## start Data supplied

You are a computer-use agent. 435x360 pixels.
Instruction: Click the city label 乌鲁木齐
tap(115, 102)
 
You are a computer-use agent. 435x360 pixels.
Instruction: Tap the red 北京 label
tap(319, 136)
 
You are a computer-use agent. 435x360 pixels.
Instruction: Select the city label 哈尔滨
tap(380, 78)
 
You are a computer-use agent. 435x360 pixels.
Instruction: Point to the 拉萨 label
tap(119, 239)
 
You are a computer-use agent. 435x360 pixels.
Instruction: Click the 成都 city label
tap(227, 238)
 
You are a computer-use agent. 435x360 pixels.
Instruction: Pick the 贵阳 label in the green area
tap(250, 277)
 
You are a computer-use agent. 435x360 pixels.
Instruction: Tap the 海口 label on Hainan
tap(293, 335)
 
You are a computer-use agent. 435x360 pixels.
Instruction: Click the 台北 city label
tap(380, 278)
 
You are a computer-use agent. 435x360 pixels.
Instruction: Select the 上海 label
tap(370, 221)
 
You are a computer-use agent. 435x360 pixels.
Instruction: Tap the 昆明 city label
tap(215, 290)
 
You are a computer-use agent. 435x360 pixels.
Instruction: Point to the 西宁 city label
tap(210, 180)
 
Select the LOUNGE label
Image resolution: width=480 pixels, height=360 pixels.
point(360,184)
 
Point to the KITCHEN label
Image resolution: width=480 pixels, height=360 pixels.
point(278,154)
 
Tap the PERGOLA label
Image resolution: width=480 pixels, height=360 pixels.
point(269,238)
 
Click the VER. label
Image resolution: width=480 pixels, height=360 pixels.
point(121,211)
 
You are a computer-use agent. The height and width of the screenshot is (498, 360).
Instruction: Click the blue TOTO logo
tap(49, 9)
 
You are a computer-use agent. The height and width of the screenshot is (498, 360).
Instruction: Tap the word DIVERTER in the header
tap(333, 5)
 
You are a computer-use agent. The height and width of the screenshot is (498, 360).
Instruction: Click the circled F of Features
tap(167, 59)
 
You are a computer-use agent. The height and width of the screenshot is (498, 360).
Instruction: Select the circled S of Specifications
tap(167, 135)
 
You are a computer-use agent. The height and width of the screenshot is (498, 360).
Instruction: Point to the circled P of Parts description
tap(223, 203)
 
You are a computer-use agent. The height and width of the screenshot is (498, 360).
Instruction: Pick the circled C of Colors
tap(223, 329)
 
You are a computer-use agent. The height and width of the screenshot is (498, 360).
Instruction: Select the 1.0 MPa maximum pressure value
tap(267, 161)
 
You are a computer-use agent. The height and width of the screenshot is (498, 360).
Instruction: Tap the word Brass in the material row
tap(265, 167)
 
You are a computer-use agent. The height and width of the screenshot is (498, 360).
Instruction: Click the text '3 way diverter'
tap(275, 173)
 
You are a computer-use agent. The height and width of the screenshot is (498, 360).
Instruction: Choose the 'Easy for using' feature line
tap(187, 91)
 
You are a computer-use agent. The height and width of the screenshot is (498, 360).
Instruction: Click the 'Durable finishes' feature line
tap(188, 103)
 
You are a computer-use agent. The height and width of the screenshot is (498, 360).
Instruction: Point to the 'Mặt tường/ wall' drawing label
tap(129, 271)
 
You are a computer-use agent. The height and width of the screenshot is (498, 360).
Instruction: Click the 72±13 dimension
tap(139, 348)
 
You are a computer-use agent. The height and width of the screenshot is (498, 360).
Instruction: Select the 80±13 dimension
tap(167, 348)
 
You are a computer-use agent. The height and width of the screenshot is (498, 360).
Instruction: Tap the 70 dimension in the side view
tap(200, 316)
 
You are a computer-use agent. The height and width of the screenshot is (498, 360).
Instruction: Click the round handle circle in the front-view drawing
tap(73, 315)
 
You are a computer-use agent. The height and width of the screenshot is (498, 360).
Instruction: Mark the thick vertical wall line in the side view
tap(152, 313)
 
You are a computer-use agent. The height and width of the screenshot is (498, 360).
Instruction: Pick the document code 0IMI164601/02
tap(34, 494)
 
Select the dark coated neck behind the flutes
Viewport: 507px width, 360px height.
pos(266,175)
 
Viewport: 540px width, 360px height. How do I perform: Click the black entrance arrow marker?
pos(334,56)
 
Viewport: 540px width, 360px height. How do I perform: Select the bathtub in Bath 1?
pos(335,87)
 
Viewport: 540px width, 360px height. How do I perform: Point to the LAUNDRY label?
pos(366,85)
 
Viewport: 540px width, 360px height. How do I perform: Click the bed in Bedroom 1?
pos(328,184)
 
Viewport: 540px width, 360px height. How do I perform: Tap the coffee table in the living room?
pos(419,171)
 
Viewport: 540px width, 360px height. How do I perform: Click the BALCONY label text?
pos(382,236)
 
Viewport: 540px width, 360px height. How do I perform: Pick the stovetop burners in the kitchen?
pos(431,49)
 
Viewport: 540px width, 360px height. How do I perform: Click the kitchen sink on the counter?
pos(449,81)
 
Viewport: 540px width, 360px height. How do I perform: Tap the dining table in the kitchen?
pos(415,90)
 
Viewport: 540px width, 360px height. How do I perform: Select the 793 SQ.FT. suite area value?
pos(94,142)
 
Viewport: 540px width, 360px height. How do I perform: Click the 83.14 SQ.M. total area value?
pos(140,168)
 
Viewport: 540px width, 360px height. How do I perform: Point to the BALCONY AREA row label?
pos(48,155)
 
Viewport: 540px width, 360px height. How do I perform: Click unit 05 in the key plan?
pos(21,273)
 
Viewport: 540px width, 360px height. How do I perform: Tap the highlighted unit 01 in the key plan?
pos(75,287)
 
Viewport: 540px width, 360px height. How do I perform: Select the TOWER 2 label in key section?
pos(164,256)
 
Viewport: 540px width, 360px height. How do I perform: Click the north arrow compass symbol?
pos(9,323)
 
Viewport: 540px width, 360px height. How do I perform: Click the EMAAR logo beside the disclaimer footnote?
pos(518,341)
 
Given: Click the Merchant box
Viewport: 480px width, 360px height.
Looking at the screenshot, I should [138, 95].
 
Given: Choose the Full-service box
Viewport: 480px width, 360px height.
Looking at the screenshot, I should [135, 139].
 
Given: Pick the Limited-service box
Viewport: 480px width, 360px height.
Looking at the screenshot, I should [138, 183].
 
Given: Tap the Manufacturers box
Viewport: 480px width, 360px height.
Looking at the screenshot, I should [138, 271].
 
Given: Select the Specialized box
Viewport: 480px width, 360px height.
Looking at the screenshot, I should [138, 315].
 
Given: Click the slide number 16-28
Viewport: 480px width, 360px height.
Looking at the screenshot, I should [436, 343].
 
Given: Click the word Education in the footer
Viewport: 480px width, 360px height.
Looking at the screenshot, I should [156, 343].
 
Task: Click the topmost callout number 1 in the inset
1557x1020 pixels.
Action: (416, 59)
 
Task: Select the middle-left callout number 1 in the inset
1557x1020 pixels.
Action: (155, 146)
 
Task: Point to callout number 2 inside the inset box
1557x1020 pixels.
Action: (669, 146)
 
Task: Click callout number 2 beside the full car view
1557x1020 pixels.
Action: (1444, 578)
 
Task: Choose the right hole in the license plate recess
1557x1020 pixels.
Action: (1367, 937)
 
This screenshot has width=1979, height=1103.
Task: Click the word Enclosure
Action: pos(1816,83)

## end Data supplied

What is needed | Can you return all of the data above line for line, unchanged?

The reply |
You are a computer-use agent. 435x360 pixels.
Instruction: Click the city label 乌鲁木齐
tap(115, 102)
 
You are a computer-use agent. 435x360 pixels.
Instruction: Tap the red 北京 label
tap(319, 136)
 
You are a computer-use agent. 435x360 pixels.
Instruction: Select the city label 哈尔滨
tap(380, 78)
 
You are a computer-use agent. 435x360 pixels.
Instruction: Point to the 拉萨 label
tap(119, 239)
 
You are a computer-use agent. 435x360 pixels.
Instruction: Click the 成都 city label
tap(227, 238)
 
You are a computer-use agent. 435x360 pixels.
Instruction: Pick the 贵阳 label in the green area
tap(250, 277)
 
You are a computer-use agent. 435x360 pixels.
Instruction: Tap the 海口 label on Hainan
tap(293, 335)
 
You are a computer-use agent. 435x360 pixels.
Instruction: Click the 台北 city label
tap(380, 278)
 
You are a computer-use agent. 435x360 pixels.
Instruction: Select the 上海 label
tap(370, 221)
 
You are a computer-use agent. 435x360 pixels.
Instruction: Tap the 昆明 city label
tap(215, 290)
 
You are a computer-use agent. 435x360 pixels.
Instruction: Point to the 西宁 city label
tap(210, 180)
 
Select the LOUNGE label
Image resolution: width=480 pixels, height=360 pixels.
point(360,184)
 
Point to the KITCHEN label
Image resolution: width=480 pixels, height=360 pixels.
point(278,154)
 
Tap the PERGOLA label
Image resolution: width=480 pixels, height=360 pixels.
point(269,238)
 
Click the VER. label
Image resolution: width=480 pixels, height=360 pixels.
point(121,211)
 
You are a computer-use agent. The height and width of the screenshot is (498, 360).
Instruction: Click the blue TOTO logo
tap(49, 9)
 
You are a computer-use agent. The height and width of the screenshot is (498, 360).
Instruction: Tap the word DIVERTER in the header
tap(333, 5)
 
You are a computer-use agent. The height and width of the screenshot is (498, 360).
Instruction: Click the circled F of Features
tap(167, 59)
 
You are a computer-use agent. The height and width of the screenshot is (498, 360).
Instruction: Select the circled S of Specifications
tap(167, 135)
 
You are a computer-use agent. The height and width of the screenshot is (498, 360).
Instruction: Point to the circled P of Parts description
tap(223, 203)
 
You are a computer-use agent. The height and width of the screenshot is (498, 360).
Instruction: Pick the circled C of Colors
tap(223, 329)
 
You are a computer-use agent. The height and width of the screenshot is (498, 360).
Instruction: Select the 1.0 MPa maximum pressure value
tap(267, 161)
 
You are a computer-use agent. The height and width of the screenshot is (498, 360).
Instruction: Tap the word Brass in the material row
tap(265, 167)
 
You are a computer-use agent. The height and width of the screenshot is (498, 360).
Instruction: Click the text '3 way diverter'
tap(275, 173)
 
You are a computer-use agent. The height and width of the screenshot is (498, 360).
Instruction: Choose the 'Easy for using' feature line
tap(187, 91)
 
You are a computer-use agent. The height and width of the screenshot is (498, 360).
Instruction: Click the 'Durable finishes' feature line
tap(188, 103)
 
You are a computer-use agent. The height and width of the screenshot is (498, 360).
Instruction: Point to the 'Mặt tường/ wall' drawing label
tap(129, 271)
 
You are a computer-use agent. The height and width of the screenshot is (498, 360).
Instruction: Click the 72±13 dimension
tap(139, 348)
 
You are a computer-use agent. The height and width of the screenshot is (498, 360).
Instruction: Select the 80±13 dimension
tap(167, 348)
 
You are a computer-use agent. The height and width of the screenshot is (498, 360).
Instruction: Tap the 70 dimension in the side view
tap(200, 316)
 
You are a computer-use agent. The height and width of the screenshot is (498, 360).
Instruction: Click the round handle circle in the front-view drawing
tap(73, 315)
 
You are a computer-use agent. The height and width of the screenshot is (498, 360).
Instruction: Mark the thick vertical wall line in the side view
tap(152, 313)
 
You are a computer-use agent. The height and width of the screenshot is (498, 360).
Instruction: Pick the document code 0IMI164601/02
tap(34, 494)
 
Select the dark coated neck behind the flutes
Viewport: 507px width, 360px height.
pos(266,175)
 
Viewport: 540px width, 360px height. How do I perform: Click the black entrance arrow marker?
pos(334,56)
 
Viewport: 540px width, 360px height. How do I perform: Select the bathtub in Bath 1?
pos(335,87)
 
Viewport: 540px width, 360px height. How do I perform: Point to the LAUNDRY label?
pos(366,85)
 
Viewport: 540px width, 360px height. How do I perform: Click the bed in Bedroom 1?
pos(328,184)
 
Viewport: 540px width, 360px height. How do I perform: Tap the coffee table in the living room?
pos(419,171)
 
Viewport: 540px width, 360px height. How do I perform: Click the BALCONY label text?
pos(382,236)
 
Viewport: 540px width, 360px height. How do I perform: Pick the stovetop burners in the kitchen?
pos(431,49)
 
Viewport: 540px width, 360px height. How do I perform: Click the kitchen sink on the counter?
pos(449,81)
 
Viewport: 540px width, 360px height. How do I perform: Tap the dining table in the kitchen?
pos(415,90)
 
Viewport: 540px width, 360px height. How do I perform: Select the 793 SQ.FT. suite area value?
pos(94,142)
 
Viewport: 540px width, 360px height. How do I perform: Click the 83.14 SQ.M. total area value?
pos(140,168)
 
Viewport: 540px width, 360px height. How do I perform: Point to the BALCONY AREA row label?
pos(48,155)
 
Viewport: 540px width, 360px height. How do I perform: Click unit 05 in the key plan?
pos(21,273)
 
Viewport: 540px width, 360px height. How do I perform: Tap the highlighted unit 01 in the key plan?
pos(75,287)
 
Viewport: 540px width, 360px height. How do I perform: Select the TOWER 2 label in key section?
pos(164,256)
 
Viewport: 540px width, 360px height. How do I perform: Click the north arrow compass symbol?
pos(9,323)
 
Viewport: 540px width, 360px height. How do I perform: Click the EMAAR logo beside the disclaimer footnote?
pos(518,341)
 
Given: Click the Merchant box
Viewport: 480px width, 360px height.
Looking at the screenshot, I should [138, 95].
 
Given: Choose the Full-service box
Viewport: 480px width, 360px height.
Looking at the screenshot, I should [135, 139].
 
Given: Pick the Limited-service box
Viewport: 480px width, 360px height.
Looking at the screenshot, I should [138, 183].
 
Given: Tap the Manufacturers box
Viewport: 480px width, 360px height.
Looking at the screenshot, I should [138, 271].
 
Given: Select the Specialized box
Viewport: 480px width, 360px height.
Looking at the screenshot, I should [138, 315].
 
Given: Click the slide number 16-28
Viewport: 480px width, 360px height.
Looking at the screenshot, I should [436, 343].
 
Given: Click the word Education in the footer
Viewport: 480px width, 360px height.
Looking at the screenshot, I should [156, 343].
 
Task: Click the topmost callout number 1 in the inset
1557x1020 pixels.
Action: (416, 59)
 
Task: Select the middle-left callout number 1 in the inset
1557x1020 pixels.
Action: (155, 146)
 
Task: Point to callout number 2 inside the inset box
1557x1020 pixels.
Action: (669, 146)
 
Task: Click callout number 2 beside the full car view
1557x1020 pixels.
Action: (1444, 578)
 
Task: Choose the right hole in the license plate recess
1557x1020 pixels.
Action: (1367, 937)
 
This screenshot has width=1979, height=1103.
Task: Click the word Enclosure
Action: pos(1816,83)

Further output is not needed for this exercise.